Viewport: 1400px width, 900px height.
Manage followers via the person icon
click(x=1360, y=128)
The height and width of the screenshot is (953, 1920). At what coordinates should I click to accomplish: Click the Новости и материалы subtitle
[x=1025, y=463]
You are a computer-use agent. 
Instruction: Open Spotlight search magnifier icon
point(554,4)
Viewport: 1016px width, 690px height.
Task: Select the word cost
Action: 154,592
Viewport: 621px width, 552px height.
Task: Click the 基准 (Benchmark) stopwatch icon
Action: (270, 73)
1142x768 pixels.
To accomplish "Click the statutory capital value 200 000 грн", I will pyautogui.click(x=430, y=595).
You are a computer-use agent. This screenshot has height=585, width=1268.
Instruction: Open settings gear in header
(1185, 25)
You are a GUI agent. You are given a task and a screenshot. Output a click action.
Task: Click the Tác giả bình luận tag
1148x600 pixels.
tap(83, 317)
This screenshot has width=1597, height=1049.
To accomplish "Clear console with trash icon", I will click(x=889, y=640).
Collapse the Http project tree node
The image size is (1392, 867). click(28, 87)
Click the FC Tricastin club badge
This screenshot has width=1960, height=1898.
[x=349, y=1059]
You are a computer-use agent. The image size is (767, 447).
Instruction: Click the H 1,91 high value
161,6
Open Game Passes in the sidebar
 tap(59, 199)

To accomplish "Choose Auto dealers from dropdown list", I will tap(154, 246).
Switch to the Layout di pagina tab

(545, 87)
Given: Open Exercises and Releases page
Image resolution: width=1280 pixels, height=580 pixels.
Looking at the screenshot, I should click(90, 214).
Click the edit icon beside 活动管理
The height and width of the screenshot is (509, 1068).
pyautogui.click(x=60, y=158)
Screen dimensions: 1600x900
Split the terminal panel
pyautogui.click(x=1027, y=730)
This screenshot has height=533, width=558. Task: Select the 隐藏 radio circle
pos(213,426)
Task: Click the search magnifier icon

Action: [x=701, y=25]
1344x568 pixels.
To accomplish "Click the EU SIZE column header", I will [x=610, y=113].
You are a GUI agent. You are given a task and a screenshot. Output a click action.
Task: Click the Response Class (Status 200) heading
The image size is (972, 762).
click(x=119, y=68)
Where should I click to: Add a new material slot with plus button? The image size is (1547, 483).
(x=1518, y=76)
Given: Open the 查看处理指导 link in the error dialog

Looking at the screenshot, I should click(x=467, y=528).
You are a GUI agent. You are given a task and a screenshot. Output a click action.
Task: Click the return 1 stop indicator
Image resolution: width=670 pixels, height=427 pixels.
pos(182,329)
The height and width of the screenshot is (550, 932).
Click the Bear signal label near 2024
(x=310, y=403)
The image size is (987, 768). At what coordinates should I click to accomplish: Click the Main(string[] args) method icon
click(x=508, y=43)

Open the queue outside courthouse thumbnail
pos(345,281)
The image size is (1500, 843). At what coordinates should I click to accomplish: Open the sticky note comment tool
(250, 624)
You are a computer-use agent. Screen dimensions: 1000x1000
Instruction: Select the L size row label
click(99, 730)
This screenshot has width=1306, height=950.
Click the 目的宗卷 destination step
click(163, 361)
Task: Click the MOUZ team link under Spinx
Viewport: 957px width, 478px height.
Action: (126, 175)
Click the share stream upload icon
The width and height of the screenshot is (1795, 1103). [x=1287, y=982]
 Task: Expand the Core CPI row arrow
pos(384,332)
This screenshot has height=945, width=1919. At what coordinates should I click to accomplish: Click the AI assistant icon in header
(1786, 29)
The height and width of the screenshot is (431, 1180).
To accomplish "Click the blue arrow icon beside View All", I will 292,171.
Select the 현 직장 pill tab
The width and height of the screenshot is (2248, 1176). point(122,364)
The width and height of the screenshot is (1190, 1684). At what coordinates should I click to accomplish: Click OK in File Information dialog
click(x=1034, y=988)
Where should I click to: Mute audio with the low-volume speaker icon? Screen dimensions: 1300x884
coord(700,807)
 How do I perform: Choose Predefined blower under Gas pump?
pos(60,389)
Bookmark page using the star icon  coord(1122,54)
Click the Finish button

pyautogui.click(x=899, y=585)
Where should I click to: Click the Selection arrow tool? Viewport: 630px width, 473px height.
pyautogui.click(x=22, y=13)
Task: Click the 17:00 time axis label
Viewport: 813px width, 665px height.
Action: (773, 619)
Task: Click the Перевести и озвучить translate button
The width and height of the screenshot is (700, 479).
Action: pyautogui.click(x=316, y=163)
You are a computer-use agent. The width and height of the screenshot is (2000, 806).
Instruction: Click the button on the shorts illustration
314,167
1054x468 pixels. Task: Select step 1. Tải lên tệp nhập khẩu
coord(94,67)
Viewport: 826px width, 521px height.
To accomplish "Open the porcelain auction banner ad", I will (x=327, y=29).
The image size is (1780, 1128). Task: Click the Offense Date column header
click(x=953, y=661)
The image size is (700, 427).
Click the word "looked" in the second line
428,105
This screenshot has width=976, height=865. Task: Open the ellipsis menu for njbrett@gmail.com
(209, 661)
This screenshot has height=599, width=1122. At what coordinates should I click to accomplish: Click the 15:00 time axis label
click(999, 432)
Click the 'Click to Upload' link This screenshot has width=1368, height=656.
════
• Required work
Write out again, exactly, the lines from the start of the entries up to and including the one with "1142x768 pixels.". Nothing else belongs in the reply.

• Answer for the task
Viewport: 1400px width, 900px height.
Manage followers via the person icon
click(x=1360, y=128)
The height and width of the screenshot is (953, 1920). At what coordinates should I click to accomplish: Click the Новости и материалы subtitle
[x=1025, y=463]
You are a computer-use agent. 
Instruction: Open Spotlight search magnifier icon
point(554,4)
Viewport: 1016px width, 690px height.
Task: Select the word cost
Action: 154,592
Viewport: 621px width, 552px height.
Task: Click the 基准 (Benchmark) stopwatch icon
Action: (270, 73)
1142x768 pixels.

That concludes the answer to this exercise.